*GIVEN PROBLEM*
Identify every line in the material that contains the word "left", matching case exactly, and copy each of those lines.

*DATASET ENTRIES*

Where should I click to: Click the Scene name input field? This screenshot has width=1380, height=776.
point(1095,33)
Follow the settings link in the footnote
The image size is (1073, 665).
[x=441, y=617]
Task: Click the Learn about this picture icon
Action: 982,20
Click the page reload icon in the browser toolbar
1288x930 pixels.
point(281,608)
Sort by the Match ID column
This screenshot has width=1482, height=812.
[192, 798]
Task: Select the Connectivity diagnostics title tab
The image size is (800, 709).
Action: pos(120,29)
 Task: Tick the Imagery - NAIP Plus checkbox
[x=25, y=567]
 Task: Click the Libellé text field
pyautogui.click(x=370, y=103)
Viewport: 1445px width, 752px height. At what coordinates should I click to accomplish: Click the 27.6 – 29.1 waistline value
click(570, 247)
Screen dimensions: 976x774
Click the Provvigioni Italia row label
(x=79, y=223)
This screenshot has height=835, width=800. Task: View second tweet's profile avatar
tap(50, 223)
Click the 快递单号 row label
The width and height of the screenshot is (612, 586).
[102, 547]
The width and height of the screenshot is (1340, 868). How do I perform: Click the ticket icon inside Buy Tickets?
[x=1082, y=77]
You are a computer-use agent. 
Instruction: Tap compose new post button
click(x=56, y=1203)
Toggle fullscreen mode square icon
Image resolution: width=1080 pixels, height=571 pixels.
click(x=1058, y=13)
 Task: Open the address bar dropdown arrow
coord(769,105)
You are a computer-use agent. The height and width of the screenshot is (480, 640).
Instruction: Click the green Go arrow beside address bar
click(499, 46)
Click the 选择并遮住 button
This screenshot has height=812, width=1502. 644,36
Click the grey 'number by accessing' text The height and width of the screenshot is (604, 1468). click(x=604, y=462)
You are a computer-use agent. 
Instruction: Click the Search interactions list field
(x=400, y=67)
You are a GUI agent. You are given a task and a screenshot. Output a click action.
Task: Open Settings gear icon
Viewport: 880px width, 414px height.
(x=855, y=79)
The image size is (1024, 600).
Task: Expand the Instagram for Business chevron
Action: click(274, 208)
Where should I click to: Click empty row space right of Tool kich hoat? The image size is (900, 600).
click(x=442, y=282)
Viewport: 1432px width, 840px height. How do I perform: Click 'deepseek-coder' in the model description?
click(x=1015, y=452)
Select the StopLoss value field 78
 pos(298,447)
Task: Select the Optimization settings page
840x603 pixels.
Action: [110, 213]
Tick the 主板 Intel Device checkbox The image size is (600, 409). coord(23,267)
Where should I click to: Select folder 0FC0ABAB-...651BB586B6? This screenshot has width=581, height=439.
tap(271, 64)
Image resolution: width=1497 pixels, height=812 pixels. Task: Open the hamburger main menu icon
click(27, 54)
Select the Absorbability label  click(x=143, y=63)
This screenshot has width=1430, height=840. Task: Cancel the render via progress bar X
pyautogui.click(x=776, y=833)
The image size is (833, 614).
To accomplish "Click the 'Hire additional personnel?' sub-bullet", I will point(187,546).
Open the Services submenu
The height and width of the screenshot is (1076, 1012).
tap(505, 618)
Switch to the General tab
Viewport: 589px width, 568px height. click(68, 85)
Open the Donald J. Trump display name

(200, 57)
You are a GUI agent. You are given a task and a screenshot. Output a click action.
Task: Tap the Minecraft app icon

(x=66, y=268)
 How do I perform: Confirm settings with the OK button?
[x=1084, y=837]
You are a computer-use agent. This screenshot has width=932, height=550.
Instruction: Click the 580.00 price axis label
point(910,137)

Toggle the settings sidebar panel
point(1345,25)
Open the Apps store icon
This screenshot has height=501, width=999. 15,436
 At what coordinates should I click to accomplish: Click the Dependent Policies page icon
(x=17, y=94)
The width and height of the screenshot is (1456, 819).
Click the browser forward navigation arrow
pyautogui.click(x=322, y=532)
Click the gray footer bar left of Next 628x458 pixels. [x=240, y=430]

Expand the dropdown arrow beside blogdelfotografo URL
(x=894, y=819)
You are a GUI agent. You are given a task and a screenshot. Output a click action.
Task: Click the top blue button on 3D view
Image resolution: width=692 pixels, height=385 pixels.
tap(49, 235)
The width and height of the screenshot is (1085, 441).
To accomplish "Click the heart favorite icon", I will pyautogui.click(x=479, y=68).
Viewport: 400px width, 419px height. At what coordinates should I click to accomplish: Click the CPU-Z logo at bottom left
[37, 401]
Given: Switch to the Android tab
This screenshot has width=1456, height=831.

*SOLVED EXERCISE*
Click the gray footer bar left of Next 628x458 pixels. [x=240, y=430]
Viewport: 400px width, 419px height. At what coordinates should I click to accomplish: Click the CPU-Z logo at bottom left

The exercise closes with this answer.